The scale of mining in Tibet has been increasing primarily with
China's rapid industrialization and urbanization programs. Yulong
copper mine will reduce China's dependence on import of copper from
other countries. The unprecedented extraction of mineral resources in
Tibet over the years has immensely benefited the Chinese. With
several new mining projects underway such as this, severe
environmental consequences for the region is bound to occur,
especially on its water resources which flow down to several other countries.

Although, it is true that the development of mineral resources is
inevitable for the overall development of Tibet's economy, but it is
all the more imperative to save the fragile ecology of the Tibetan
plateau and meet the needs of the Tibetan people in a sustainable
way.
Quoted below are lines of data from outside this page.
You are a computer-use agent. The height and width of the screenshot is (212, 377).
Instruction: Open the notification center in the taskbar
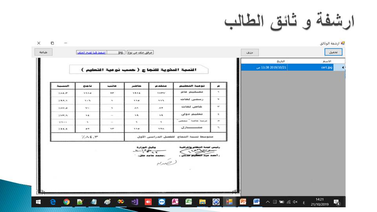click(x=337, y=202)
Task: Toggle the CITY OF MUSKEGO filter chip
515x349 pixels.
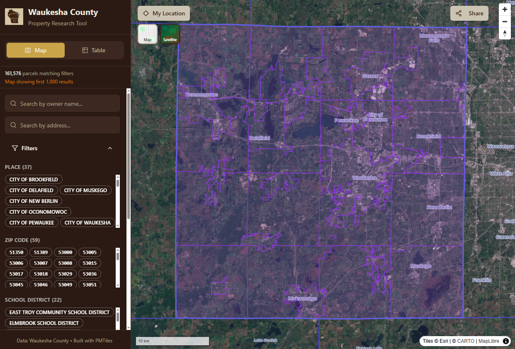Action: click(x=85, y=190)
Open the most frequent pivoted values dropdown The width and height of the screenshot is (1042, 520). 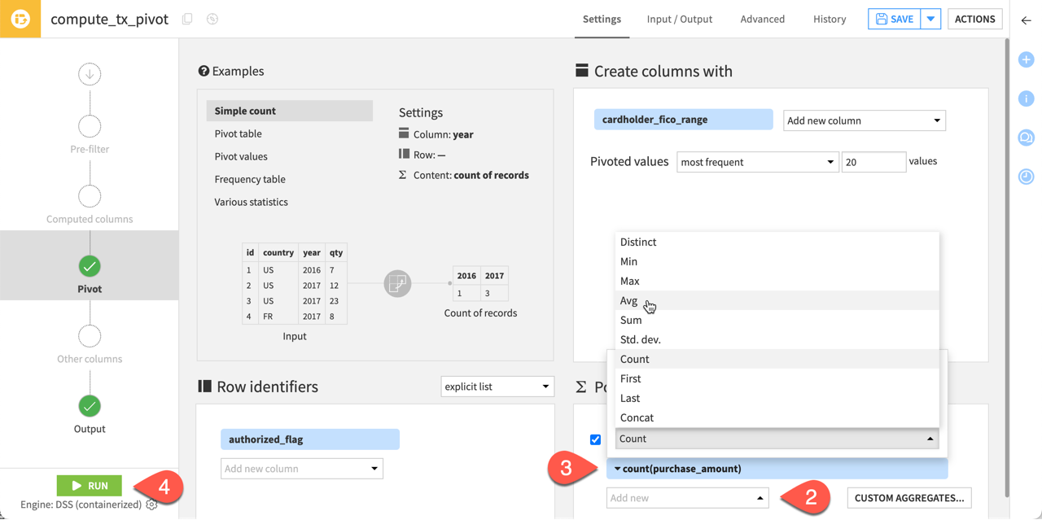756,161
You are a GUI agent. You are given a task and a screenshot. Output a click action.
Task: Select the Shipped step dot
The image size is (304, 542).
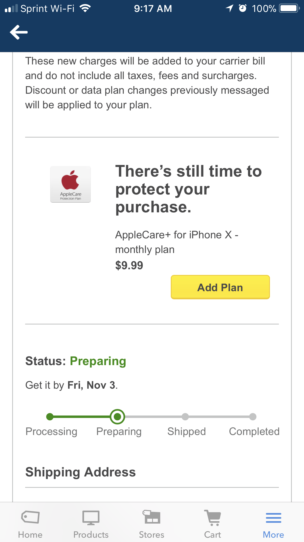coord(185,417)

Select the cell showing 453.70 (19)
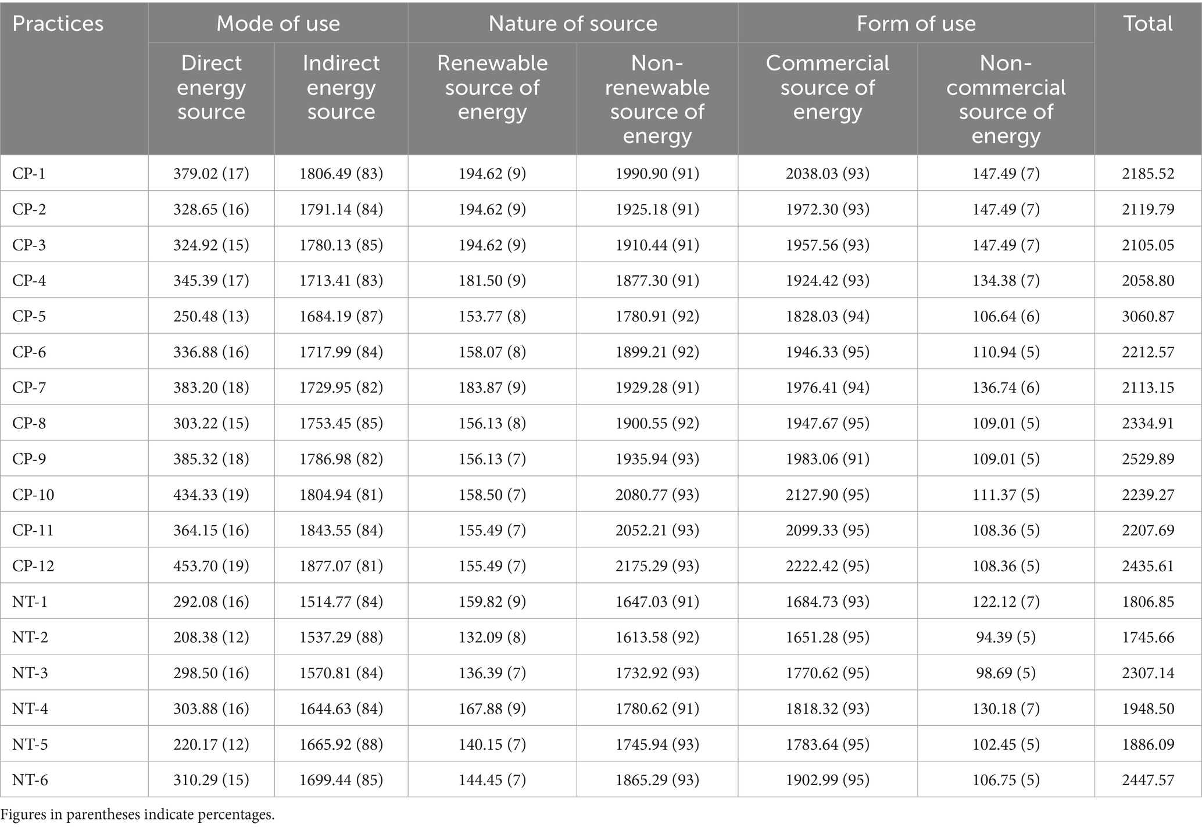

EDD makes the following recommendations to all concerned
individuals, organizations and corporations:

To ensure safety and prevent environmental damage, an Environmental
Impact Assessment should be conducted and be made available for public viewing.

Environmental NGOs in China, including State Environment Protection
Agency (SEPA) should strictly supervise and monitor all the mining
activities to mitigate environmental damage.

Tibetans should be regarded as a key stakeholder. Benefits from the
mining should go to the Tibetans through jobs, social welfare
schemes, social securities etc.

We urge all corporations working with and for the Yulong Copper Mine
to follow the guidelines for sustainable development projects,
proposed by the Central Tibetan Administration.